There could have been no nobler, saner influence for an intellectual boy than the companionship of this unusual woman, and if we are to begin at the beginning of Wellesley's story, we must begin with Mrs. Ripley, for Mr. Durant often said that she had great influence in inclining his mind in later life to the higher education of women.

From Waltham the young man went in 1837 to Harvard, where we hear of him as "not specially studious, and possessing refined and luxurious tastes which interfered somewhat with his pursuit of the regular studies of the college." But evidently he was no ordinary idler, for he haunted the Harvard Library, and we know that all his life he was a lover of books. In 1841 he was graduated from Harvard, and went home to Lowell to read law in his father's office, where Benjamin F. Butler was at that time a partner. The dilettante attitude which characterized his college years is now no longer in evidence. He writes to a friend, "I shall study law for the present to oblige father; he is in some trouble, and I wish to make him as happy as possible. The future course of my life is undetermined, except that all shall yield to holy poetry. Indeed it is a sacred duty. I have begun studying law; don't be afraid, however, that I intend to give up poetry. I shall always be a worshiper of that divinity, and I hope in a few years to be able to give up everything and be a priest in her temple." After a year he writes, "I have not written any poetry this whole summer. Old Mrs. Themis says that I shall not visit any more at the Miss Muses. I'll see the old catamaran hanged, though, but what I will, and I'll write a sonnet to my old shoe directly, out of mere desperation. Pity and sympathize with me." And on March 28, 1843, we find him writing to a college friend:

"I have been attending courts of all kinds and assisting as junior counsel in trying cases and all the drudgery of a lawyer's life. One end of my labor has been happily attained, for about three weeks ago I arrived at the age of twenty-one, and last week I mustered courage to stand an examination of my qualifications for an attorney, and the result (unlike that of some examinations during my college life) was fortunate, with compliments from the judge. I feel a certain vanity (not unmixed, by the way, with self-contempt) at my success, for I well remember I and a dear friend of mine used to mourn over the impossibility of our ever becoming business men, and lo, I am a lawyer.— I have a right to bestow my tediousness on any court of the Commonwealth, and they are bound to hear me."
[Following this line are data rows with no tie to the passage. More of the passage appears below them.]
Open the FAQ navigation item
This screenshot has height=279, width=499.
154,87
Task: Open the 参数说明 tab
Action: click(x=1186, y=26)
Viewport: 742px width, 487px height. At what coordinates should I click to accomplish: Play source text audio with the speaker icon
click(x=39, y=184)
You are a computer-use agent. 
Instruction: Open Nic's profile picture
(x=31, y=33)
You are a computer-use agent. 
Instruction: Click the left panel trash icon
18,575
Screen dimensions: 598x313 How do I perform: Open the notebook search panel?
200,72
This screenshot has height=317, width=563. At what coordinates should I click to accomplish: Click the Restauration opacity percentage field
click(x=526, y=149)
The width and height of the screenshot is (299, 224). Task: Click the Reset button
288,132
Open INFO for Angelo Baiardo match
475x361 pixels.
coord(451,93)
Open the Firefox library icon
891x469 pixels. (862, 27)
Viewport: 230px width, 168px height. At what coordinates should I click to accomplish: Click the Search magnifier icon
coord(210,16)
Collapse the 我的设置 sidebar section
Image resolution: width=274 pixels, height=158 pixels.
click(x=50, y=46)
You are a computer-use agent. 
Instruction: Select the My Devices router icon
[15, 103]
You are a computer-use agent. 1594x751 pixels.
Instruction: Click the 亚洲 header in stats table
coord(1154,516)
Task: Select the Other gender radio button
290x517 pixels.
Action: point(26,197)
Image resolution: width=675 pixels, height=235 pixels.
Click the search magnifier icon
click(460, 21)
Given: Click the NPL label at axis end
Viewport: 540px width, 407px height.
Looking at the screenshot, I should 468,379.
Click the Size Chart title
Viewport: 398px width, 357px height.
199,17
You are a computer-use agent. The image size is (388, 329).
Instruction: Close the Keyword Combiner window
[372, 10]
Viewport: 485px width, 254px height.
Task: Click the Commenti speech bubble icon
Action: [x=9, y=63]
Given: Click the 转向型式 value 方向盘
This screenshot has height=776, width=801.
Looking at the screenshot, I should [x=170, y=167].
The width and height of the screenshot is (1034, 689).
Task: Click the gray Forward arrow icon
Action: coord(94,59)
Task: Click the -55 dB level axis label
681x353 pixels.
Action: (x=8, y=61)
From 1843 to 1847 he practiced at the Middlesex Bar, and from 1847, when he went to live in Boston, until 1863, he was a member of the Suffolk Bar. On November 25, 1851, he had his name changed by act of the Legislature. There were eleven other lawyers by the name of Smith, practicing in Boston, and two of them were Henry Smiths. To avoid the inevitable confusion, Henry Welles Smith became Henry Fowle Durant, both Fowle and Durant being family names.

In 1852 Mr. Durant was a member of the Boston City Council, but did not again hold political office. On May 28, 1854, he married his cousin, Pauline Adeline Fowle, of Virginia, daughter of the late Lieutenant-colonel John Fowle of the United States Army and Paulina Cazenove. On March 2, 1855, the little boy, Henry Fowle Durant, Jr., was born, and on October 10, 1857, a little girl, Pauline Cazenove Durant, who lived less than two months. On June 21, 1862, we find the Boston Evening Courier saying of the prominent lawyer: "What the future has in store for Mr. Durant can of course be only predicted, but his past is secure, and if he never rises higher, he can rest in the consciousness that no man ever rose more rapidly at the Suffolk Bar than he has." And within a year he had put it all behind him—a sinful and unworthy life—and had set out to be a new man. That there was sin and unworthiness in the old life we, who look into our own hearts, need not doubt; but how much of sin, how much of unworthiness, happily we need not determine. Mr. Durant was probably his own severest critic.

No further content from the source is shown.